Polícia acaba com quadrilha que praticava extorsão em São Gonçalo e no Rio
Dez pessoas foram detidas na ação

Policiais da Delegacia de Repressão às Ações Criminosas Organizadas e de Inquéritos Especiais (Draco/IE), com apoio da Subsecretaria de Inteligência (Ssinte) da Secretaria de Segurança e da Polícia Judiciária da Força Nacional, prenderam 10 pessoas nesta segunda-feira (03) durante uma grande operação contra uma organização criminosa em São Gonçalo e na região Central do Rio.

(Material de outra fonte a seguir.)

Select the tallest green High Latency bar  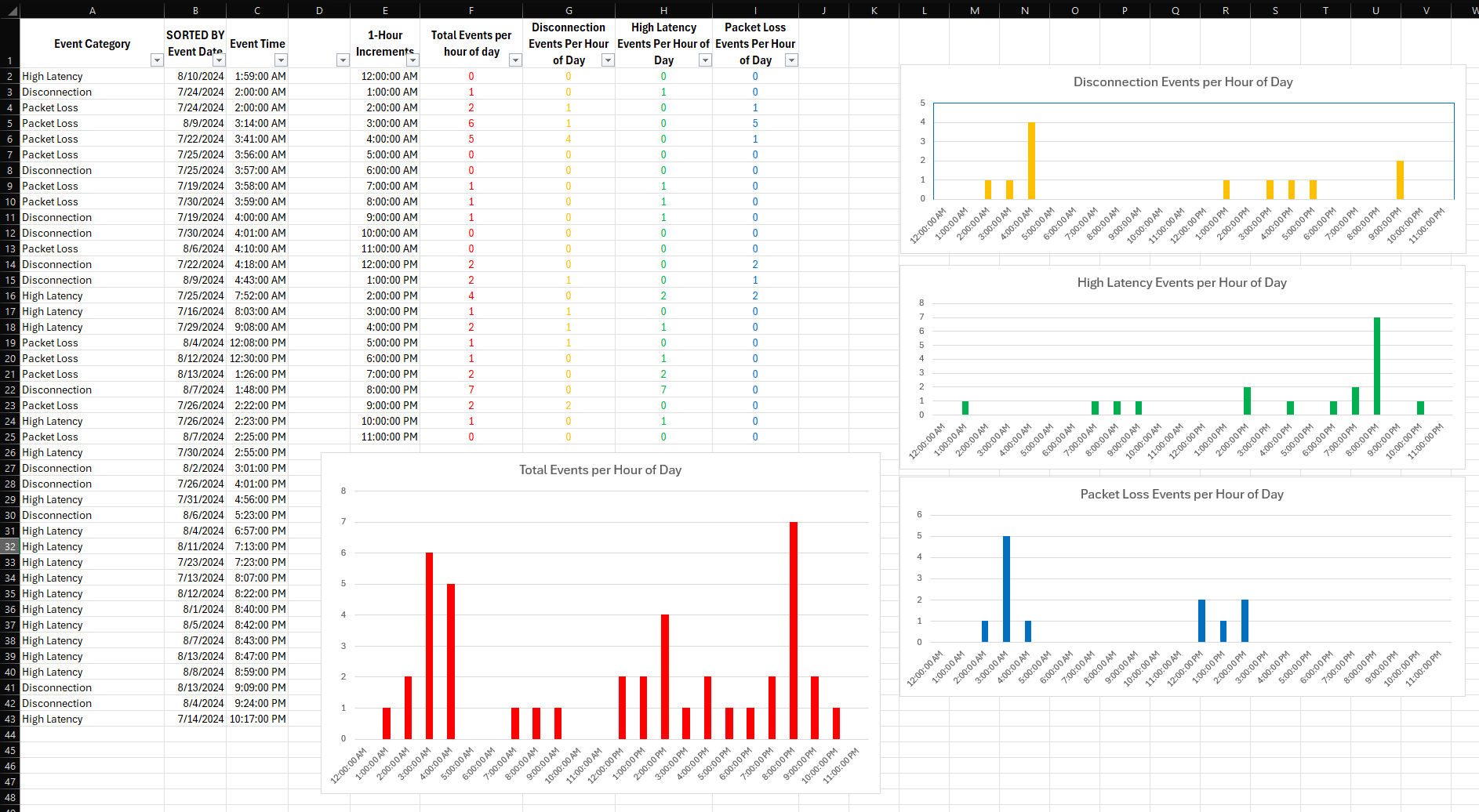(1377, 366)
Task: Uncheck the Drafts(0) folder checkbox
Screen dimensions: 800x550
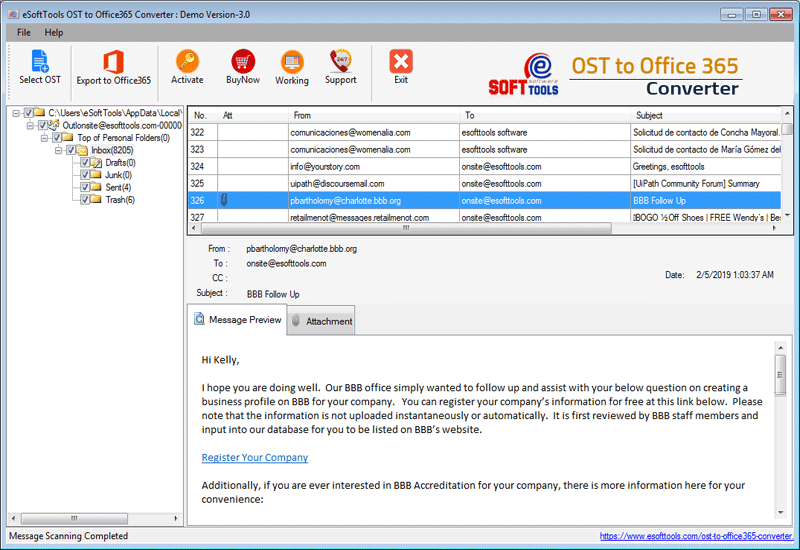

Das prisões, nove foram através de mandados judiciais, enquanto uma aconteceu por delito em flagrante, culminando na autuação do acusado pelos crimes de organização criminosa e usura. O objetivo da operação era desarticular uma quadrilha responsável pela prática de empréstimos a juros abusivos e extorsões.
Três escritórios utilizados pelo grupo, dois localizados em São Gonçalo e um no Centro do Rio, foram vasculhados pelos agentes.
Centenas de planilhas foram apreendidas, além de telefones celulares com chamadas referentes aos empréstimos, computadores e documentos variados.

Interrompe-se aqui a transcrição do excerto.